By Lydia Manch Last edited 23 months ago
Manteca, Shoreditch: The Lowdown
Image by manteca, Shoreditch.

What's the story?

Nose-to-tail Italian cooking, from every London pasta-lover's chef crush (and co-founder) Chris Leach. In-house meat-curing. Hand-rolled pasta. Cuts of meat cooked over a wood fire.

Manteca's a collab — the lovechild of Smokestak founder David Carter, and Leach, ex-Pitt Cue. Both know their way around a flame, basically.  Manteca was a residency first, then a temporary lease in Soho — long enough to create a loud buzz and a wait for reservations that often runs six weeks deep ahead of it arriving in Shoreditch.

What's the vibe?

Crowded, but in a low-hustle way.
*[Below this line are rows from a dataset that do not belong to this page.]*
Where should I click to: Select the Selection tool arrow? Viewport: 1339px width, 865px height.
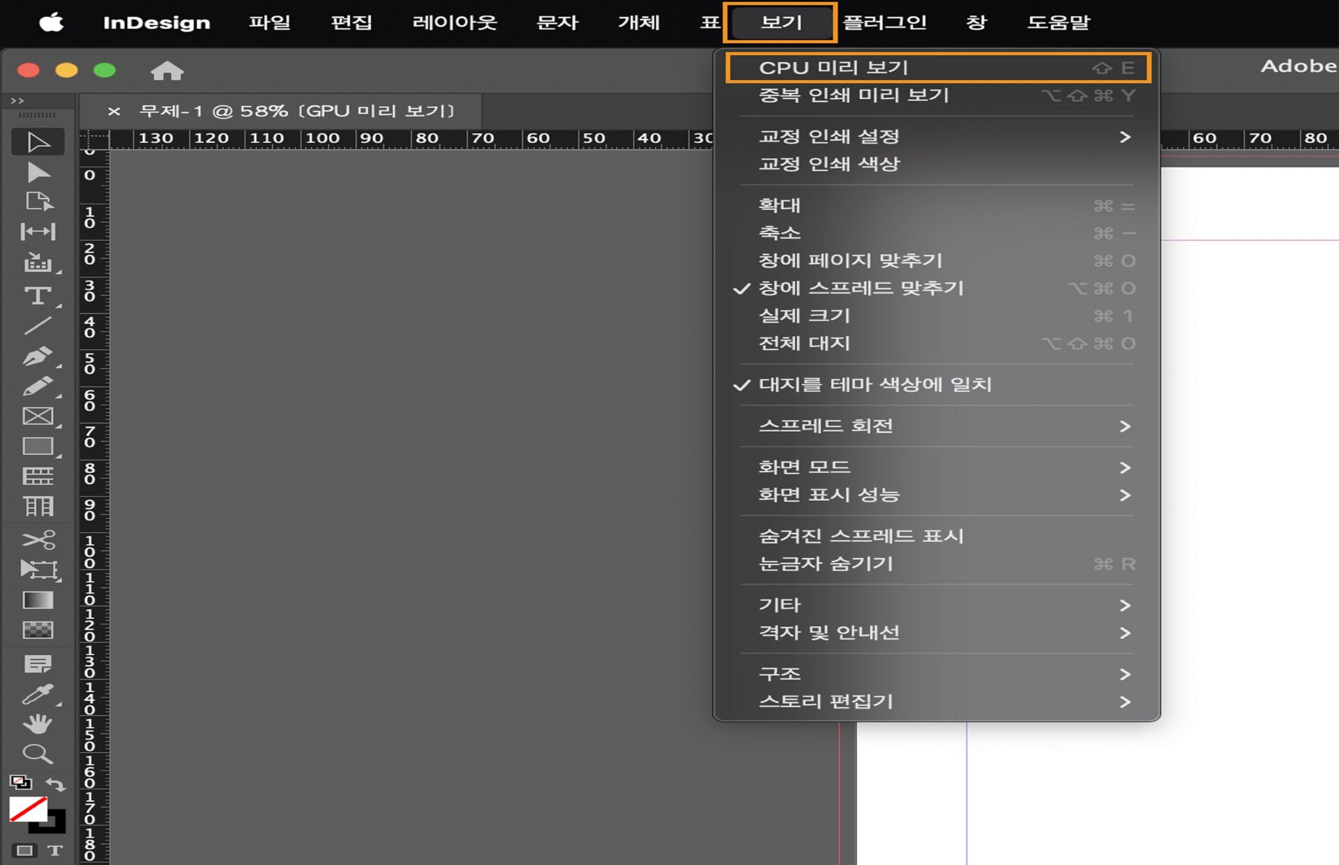[x=38, y=141]
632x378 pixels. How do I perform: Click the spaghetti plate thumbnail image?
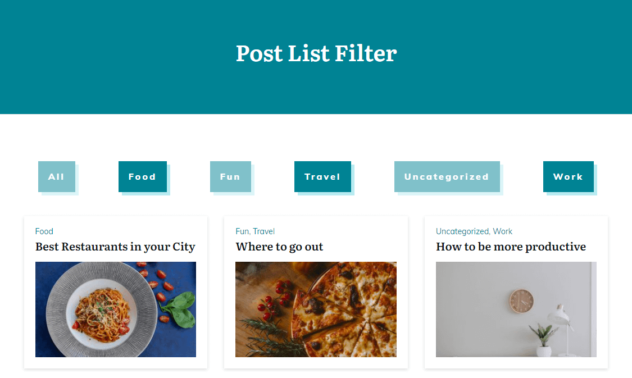click(x=115, y=309)
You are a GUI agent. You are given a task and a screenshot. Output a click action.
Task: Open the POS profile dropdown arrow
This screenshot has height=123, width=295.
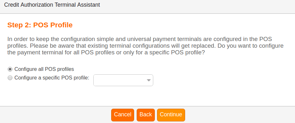pyautogui.click(x=149, y=80)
Both times we've been we shut the restaurant down, and both times didn't have any sense of urgency to get us out from the staff. Service is very friendly and utterly unceremonious, and the buzz is the exact right level to feel like you're at the relaxed epicentre of a very good party.

Manteca, Shoreditch. Image by Lydia Manch.

Been twice now, the first time involving booking six weeks in advance for late night on a Wednesday, and it was still, somehow, worth the effort and the wait. The second time we managed to book short notice, and be scraping up every last fragment of duck fazzoletti two hours later: the moral is that whenever you want to be eating something glorious and you don't have a plan, you should probably just always try to be at Manteca and sometimes it'll work out for you.

What's on the menu?

Brown crab cacio e pepe, at Manteca, Shoreditch. Image by Lydia Manch.

Highlights: pig skin ragù, with a big leaf of salty crackling for scooping it with. Rich with porkiness, sweet with tomatoes — but, like, the very deep, generous sweetness you get from tomatoes when you're on holiday in the Med and then spend weeks trying to unsuccessfully recreate at home in the UK — and fattily salty with a carpet of parmesan, it comes as a little fist-sized bowl that we looked at sceptically and then genuinely struggled to finish between four.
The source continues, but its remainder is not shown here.